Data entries
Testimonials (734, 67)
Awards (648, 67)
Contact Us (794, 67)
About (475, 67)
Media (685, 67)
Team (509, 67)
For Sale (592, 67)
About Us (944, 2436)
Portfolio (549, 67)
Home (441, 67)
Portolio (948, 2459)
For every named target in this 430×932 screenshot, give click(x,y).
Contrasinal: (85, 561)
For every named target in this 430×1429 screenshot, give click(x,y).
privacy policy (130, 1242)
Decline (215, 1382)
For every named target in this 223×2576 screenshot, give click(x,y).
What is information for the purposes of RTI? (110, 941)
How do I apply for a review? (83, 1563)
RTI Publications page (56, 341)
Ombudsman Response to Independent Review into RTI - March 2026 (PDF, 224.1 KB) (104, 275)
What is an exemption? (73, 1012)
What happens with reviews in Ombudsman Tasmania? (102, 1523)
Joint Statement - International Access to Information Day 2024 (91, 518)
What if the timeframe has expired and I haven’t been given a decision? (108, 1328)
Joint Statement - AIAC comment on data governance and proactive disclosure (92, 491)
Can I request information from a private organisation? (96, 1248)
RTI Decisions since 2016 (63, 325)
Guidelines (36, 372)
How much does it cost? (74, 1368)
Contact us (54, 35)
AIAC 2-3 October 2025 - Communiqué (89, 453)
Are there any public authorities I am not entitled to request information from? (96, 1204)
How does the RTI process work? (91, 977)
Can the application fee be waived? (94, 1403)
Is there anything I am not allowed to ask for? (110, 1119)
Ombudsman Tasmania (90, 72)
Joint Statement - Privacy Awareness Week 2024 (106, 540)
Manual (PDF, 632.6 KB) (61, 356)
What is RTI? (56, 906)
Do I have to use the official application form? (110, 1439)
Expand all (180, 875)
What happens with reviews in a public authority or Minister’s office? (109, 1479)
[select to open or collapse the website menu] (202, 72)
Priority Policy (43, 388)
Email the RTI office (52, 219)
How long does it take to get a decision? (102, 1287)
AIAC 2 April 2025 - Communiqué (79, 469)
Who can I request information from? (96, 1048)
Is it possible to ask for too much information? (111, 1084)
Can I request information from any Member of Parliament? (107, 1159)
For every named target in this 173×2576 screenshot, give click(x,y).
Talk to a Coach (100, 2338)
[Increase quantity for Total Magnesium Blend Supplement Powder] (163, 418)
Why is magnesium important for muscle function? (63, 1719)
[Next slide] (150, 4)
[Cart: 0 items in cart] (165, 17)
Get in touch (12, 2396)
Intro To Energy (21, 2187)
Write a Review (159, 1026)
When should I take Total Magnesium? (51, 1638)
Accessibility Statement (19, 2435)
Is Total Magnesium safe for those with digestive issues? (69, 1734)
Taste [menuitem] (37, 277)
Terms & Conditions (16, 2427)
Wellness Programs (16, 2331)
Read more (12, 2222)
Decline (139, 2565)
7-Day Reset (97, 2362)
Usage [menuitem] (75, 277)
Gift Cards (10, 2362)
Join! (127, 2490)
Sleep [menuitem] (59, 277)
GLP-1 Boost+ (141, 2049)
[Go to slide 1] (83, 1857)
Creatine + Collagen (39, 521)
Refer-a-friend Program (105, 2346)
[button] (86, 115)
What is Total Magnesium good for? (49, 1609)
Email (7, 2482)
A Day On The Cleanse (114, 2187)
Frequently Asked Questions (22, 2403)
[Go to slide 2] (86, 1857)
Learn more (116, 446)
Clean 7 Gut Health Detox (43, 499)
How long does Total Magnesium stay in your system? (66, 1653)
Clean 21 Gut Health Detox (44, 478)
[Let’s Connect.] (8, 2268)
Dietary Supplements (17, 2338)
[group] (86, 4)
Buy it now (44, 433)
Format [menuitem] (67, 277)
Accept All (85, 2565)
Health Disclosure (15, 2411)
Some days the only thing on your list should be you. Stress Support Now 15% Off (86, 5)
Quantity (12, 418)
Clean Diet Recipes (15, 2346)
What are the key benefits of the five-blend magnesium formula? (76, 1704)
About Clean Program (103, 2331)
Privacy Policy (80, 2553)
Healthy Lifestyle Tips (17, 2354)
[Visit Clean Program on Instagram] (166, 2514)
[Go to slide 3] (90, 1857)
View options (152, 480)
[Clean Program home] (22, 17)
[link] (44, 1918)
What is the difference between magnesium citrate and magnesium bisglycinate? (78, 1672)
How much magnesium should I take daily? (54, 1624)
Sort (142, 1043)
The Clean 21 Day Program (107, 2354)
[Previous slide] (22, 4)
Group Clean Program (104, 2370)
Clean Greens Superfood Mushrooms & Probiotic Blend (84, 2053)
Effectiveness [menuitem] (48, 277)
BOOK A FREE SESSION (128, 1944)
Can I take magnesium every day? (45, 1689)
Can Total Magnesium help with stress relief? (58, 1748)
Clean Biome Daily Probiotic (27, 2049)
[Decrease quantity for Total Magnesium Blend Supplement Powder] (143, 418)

→ **WHAT IS NEEDED**
Find the lines above that contain the word "happens" and copy each one.

→ **RESULT BELOW**
What happens with reviews in Ombudsman Tasmania? (102, 1523)
What happens with reviews in a public authority or Minister’s office? (109, 1479)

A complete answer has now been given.